- _GIVEN EXERCISE 1_
Reproduce the records word for word, from the line containing "The image size is (1348, 896)." through the final line of the records, including both of those lines.

───── DOCUMENT SEGMENT

A steeper slope angle of the outer diameter 152, relative to the engine central longitudinal axis A, results in a greater average tip clearance between the rotor blade 112 and the engine case during flight. The additional tip clearance increases flow separation in the air flowing through the core flowpath 120. By way of example, undesirable amounts flow separation can occur when the outer diameter 152 exceeds 15 degrees relative to the engine central longitudinal axis A.
Flow separation occurs when the air flow separates from the core flowpath 120 walls. By ensuring that the outer diameter 152 includes a sufficiently low slope angle, relative to the engine central longitudinal axis A, the flow separation resulting from the additional tip clearance is eliminated, and the total amount of flow separation is minimized. In some example embodiments, a slope angle of the outer diameter 152 is less than approximately 10 degrees relative to the engine central longitudinal axis A. In another example embodiment, the slope angle of the outer diameter 152 is approximately 6 degrees relative to the engine central longitudinal axis A.

──────────

- _GIVEN EXERCISE 2_
Decide whether each statement agrees with the passage on outer diameter slope angle. Answer yes or no, and quote the deciding words from the passage. (a) Flow separation is the air flow separating from the walls of the core flowpath. (b) Undesirable amounts of flow separation can occur once the outer diameter exceeds 10 degrees relative to the engine central longitudinal axis. (c) A steeper slope angle of the outer diameter produces a smaller average tip clearance during flight.

───── DATA

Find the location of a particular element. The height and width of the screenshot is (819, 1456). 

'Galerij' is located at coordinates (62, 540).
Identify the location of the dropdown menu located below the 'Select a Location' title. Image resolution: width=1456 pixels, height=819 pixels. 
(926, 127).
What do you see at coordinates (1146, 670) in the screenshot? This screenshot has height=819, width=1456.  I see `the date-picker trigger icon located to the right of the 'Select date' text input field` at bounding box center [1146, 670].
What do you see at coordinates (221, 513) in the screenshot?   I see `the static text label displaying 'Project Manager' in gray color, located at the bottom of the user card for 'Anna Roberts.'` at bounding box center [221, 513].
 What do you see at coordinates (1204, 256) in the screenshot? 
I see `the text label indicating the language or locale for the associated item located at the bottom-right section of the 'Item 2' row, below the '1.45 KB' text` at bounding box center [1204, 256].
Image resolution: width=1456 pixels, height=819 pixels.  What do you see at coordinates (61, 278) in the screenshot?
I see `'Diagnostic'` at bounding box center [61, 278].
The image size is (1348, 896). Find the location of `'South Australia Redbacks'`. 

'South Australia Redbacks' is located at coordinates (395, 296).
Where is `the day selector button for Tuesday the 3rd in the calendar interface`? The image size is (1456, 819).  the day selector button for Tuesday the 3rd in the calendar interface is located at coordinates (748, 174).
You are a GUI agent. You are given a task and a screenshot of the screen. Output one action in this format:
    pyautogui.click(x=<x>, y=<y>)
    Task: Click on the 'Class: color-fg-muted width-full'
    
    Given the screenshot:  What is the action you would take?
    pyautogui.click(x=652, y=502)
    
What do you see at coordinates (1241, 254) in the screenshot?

──────────

- _COMPLETE ANSWER 1_
The image size is (1348, 896). Find the location of `'South Australia Redbacks'`. 

'South Australia Redbacks' is located at coordinates (395, 296).
Where is `the day selector button for Tuesday the 3rd in the calendar interface`? The image size is (1456, 819).  the day selector button for Tuesday the 3rd in the calendar interface is located at coordinates (748, 174).
You are a GUI agent. You are given a task and a screenshot of the screen. Output one action in this format:
    pyautogui.click(x=<x>, y=<y>)
    Task: Click on the 'Class: color-fg-muted width-full'
    
    Given the screenshot:  What is the action you would take?
    pyautogui.click(x=652, y=502)
    
What do you see at coordinates (1241, 254) in the screenshot?

- _COMPLETE ANSWER 2_
(a) Yes: "Flow separation occurs when the air flow separates from the core flowpath 120 walls."
(b) No: "when the outer diameter 152 exceeds 15 degrees relative to the engine central longitudinal axis A"
(c) No: "results in a greater average tip clearance between the rotor blade 112 and the engine case during flight"